Increasingly, there are calls for the owners of photovoltaic (PV) systems to pay additional charges on the basis that they are not contributing their fair share to network revenue. Air conditioners (A/Cs) are even more widespread than distributed PV systems, and their use has increased demand peaks and the size of networks required to meet them, the cost of which is typically recovered from all customers. There appears to be limited analysis in the literature regarding the impacts of A/C and PV on the electricity bills of customers who do not have these technologies. While the impacts of renewable energy on centralised electricity generation have been explored in the literature, this paper proposes a methodology to estimate the financial impacts of PV and A/C that flow through network operators to other customers. The analysis indicates that, in the datasets used, A/C systems have most likely resulted in significant bill increases for customers who don’t have them. In contrast, PV systems have most likely had a minimal financial impact on customers who do not have them.
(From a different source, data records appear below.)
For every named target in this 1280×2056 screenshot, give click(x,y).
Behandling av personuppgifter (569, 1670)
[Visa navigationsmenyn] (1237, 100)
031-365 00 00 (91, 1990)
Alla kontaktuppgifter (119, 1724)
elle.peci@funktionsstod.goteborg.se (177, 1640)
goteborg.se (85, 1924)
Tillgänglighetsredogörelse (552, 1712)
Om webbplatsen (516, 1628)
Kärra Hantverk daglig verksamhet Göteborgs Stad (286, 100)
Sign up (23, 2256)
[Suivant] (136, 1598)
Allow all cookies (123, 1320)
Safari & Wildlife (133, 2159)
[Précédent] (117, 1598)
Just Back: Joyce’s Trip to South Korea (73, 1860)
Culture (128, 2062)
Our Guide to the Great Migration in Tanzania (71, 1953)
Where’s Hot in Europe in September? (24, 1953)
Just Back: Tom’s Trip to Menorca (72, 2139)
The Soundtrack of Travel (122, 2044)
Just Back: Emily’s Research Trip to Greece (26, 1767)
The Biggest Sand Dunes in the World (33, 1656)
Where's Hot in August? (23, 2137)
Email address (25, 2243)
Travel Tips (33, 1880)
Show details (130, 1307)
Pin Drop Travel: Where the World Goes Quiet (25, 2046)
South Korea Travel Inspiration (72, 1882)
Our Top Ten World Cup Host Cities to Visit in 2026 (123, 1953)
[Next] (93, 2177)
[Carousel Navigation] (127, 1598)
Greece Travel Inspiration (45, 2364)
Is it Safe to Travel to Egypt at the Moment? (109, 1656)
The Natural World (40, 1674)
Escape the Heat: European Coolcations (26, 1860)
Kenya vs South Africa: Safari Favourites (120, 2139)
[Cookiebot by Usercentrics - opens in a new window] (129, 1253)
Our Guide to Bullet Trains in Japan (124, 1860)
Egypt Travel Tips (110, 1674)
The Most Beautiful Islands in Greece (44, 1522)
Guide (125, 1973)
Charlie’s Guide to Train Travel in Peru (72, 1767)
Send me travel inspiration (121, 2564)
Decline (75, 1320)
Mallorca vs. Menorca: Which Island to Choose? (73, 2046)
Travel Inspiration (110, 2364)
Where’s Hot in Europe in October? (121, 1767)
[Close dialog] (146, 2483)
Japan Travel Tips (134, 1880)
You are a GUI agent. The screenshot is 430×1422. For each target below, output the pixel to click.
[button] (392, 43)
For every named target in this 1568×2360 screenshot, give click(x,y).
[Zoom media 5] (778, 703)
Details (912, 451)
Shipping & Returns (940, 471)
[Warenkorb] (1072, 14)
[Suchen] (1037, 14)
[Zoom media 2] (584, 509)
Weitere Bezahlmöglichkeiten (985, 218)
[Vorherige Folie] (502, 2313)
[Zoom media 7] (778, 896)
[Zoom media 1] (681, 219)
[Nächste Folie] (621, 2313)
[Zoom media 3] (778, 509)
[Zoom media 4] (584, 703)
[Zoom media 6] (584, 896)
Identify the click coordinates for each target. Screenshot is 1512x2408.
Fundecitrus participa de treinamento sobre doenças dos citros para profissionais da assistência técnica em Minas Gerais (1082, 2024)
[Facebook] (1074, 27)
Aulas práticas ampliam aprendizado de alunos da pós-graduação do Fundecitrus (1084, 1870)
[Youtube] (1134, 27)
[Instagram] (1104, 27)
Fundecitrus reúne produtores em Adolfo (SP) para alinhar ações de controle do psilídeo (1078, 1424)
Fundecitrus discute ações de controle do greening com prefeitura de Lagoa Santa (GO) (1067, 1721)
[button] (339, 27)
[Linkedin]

While these analyses were undertaken using Australian data, the method is applicable to most countries with modifications to suit the local regulatory environment.
• Assessed the financial impacts of A/C and PV on customers who do not have them.
• Air conditioners most likely significantly increase costs for other customers.
• Photovoltaics most likely have a neutral cost impact on other customers.
• Impacts dependent on the tariff structures and the regulatory environment.
• Method can be applied to other technologies and suitable for other jurisdictions.